YOUR GOAL: Reproduce the following mailing-list message on RFC 1766 language tags in full and without alteration.

SELECTED PASSAGE:
Re: RFC 1766 language tags

From: Martin J. Duerst (mduerst@ifi.unizh.ch)
Date: Mon Jun 16 1997 - 14:17:47 EDT


On Mon, 16 Jun 1997, Andrew Daviel wrote:

> On Fri, 13 Jun 1997, Jordan Reiter wrote:
>
> > I personally am fluent in only one language (because I'm an American ;-7),
> > so all of my web pages have been in a single language. I wonder, aside
> > perhaps from character set configuration, what reasons there are for
> > defining the language of a block of text?
>
> .. well, it might be useful for automated resource discovery, search
> engines with thesauri, etc. etc. - so that if you were in an "en-gb" block
> pavement == footpath, while in an "en-us" block pavement == roadway,
> or setting up speech synthesis systems, etc.

Yes, search is probably most important. Even when the words mean the same,
you may want to search for some language. For example, you might look
for something about Paris in English, and are not interested in
French because you don't understand it. A good search engine will
be able to filter out French and other languages for you if the
texts are tagged appropriately.

> There's also directionality (left-right vs. right-left {Hebrew, etc.}),
> but I think that's addressed by a separate tag.

Yes. There are too many languages, some of them not very well known,
that are writter RTL, and so basing on language didn't work out.

MATERIAL:
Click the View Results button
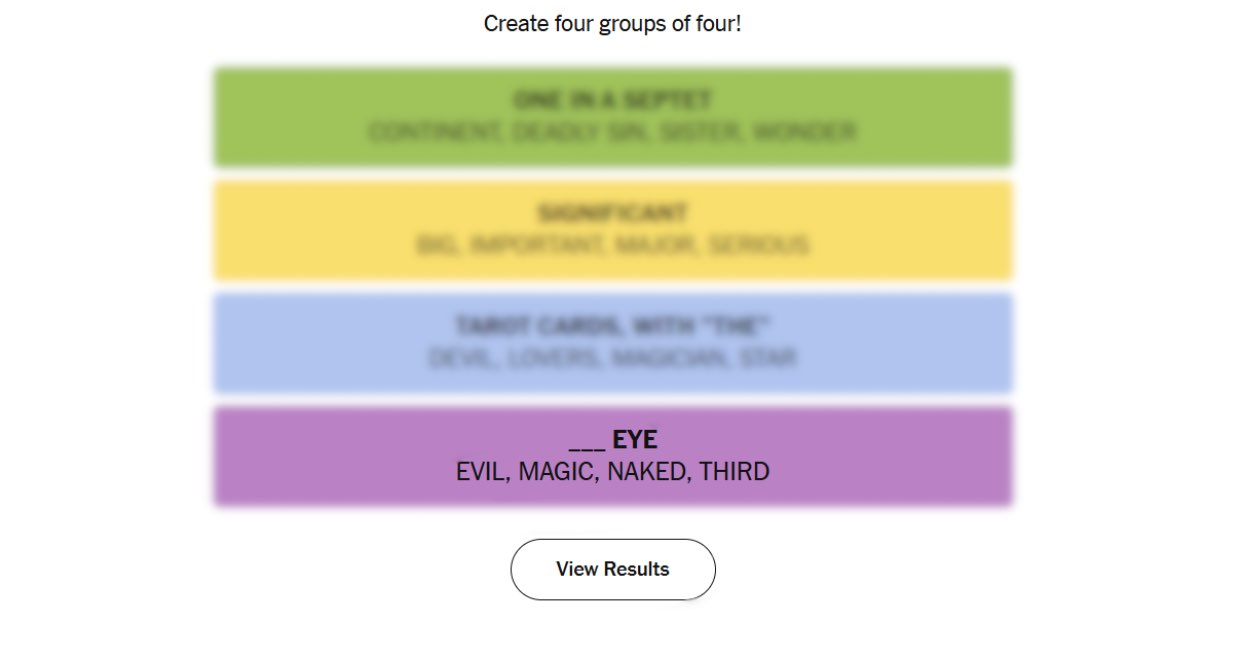The width and height of the screenshot is (1247, 657). [613, 569]
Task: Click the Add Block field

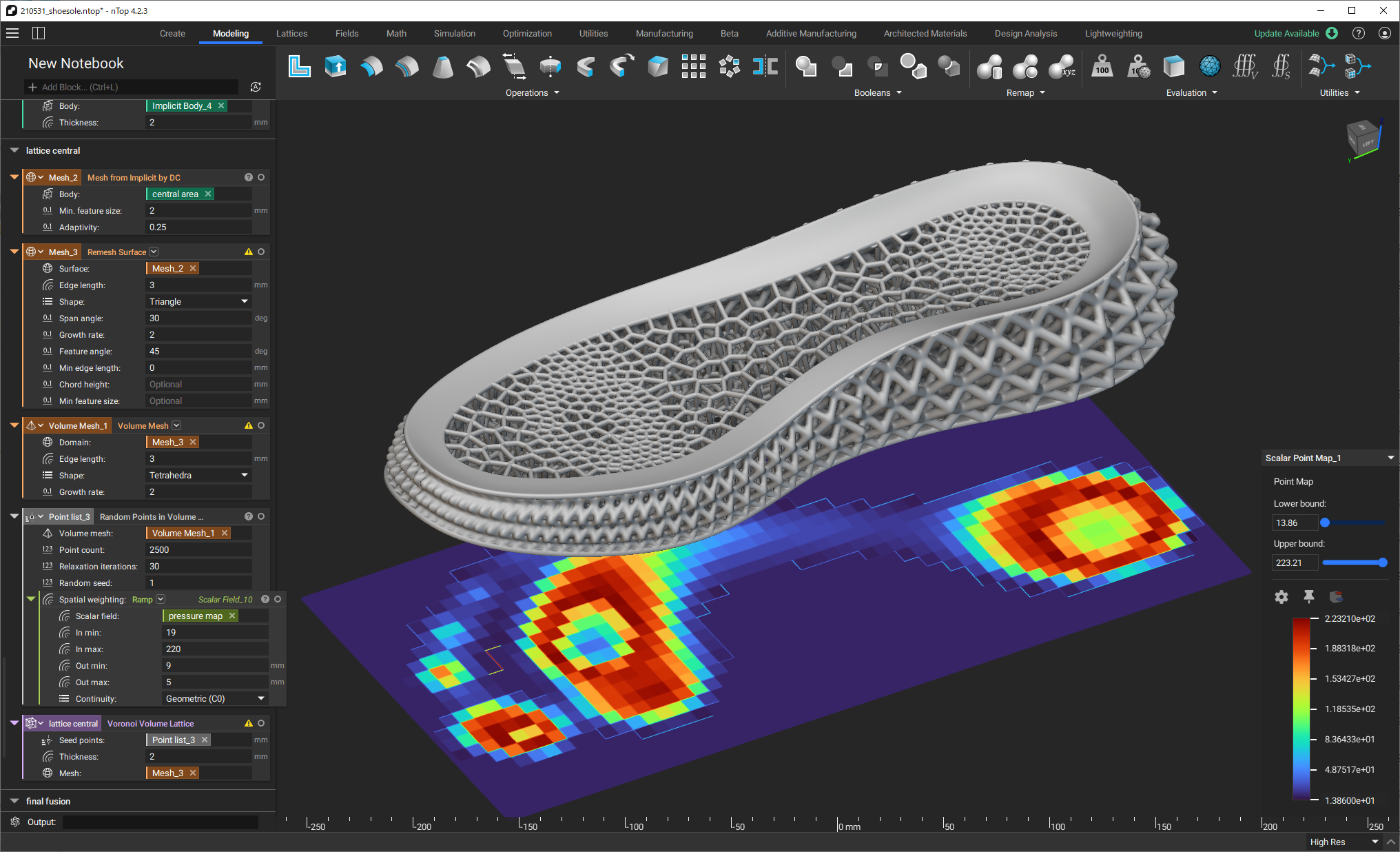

THE SOLUTION:
Re: RFC 1766 language tags

From: Martin J. Duerst (mduerst@ifi.unizh.ch)
Date: Mon Jun 16 1997 - 14:17:47 EDT


On Mon, 16 Jun 1997, Andrew Daviel wrote:

> On Fri, 13 Jun 1997, Jordan Reiter wrote:
>
> > I personally am fluent in only one language (because I'm an American ;-7),
> > so all of my web pages have been in a single language. I wonder, aside
> > perhaps from character set configuration, what reasons there are for
> > defining the language of a block of text?
>
> .. well, it might be useful for automated resource discovery, search
> engines with thesauri, etc. etc. - so that if you were in an "en-gb" block
> pavement == footpath, while in an "en-us" block pavement == roadway,
> or setting up speech synthesis systems, etc.

Yes, search is probably most important. Even when the words mean the same,
you may want to search for some language. For example, you might look
for something about Paris in English, and are not interested in
French because you don't understand it. A good search engine will
be able to filter out French and other languages for you if the
texts are tagged appropriately.

> There's also directionality (left-right vs. right-left {Hebrew, etc.}),
> but I think that's addressed by a separate tag.

Yes. There are too many languages, some of them not very well known,
that are writter RTL, and so basing on language didn't work out.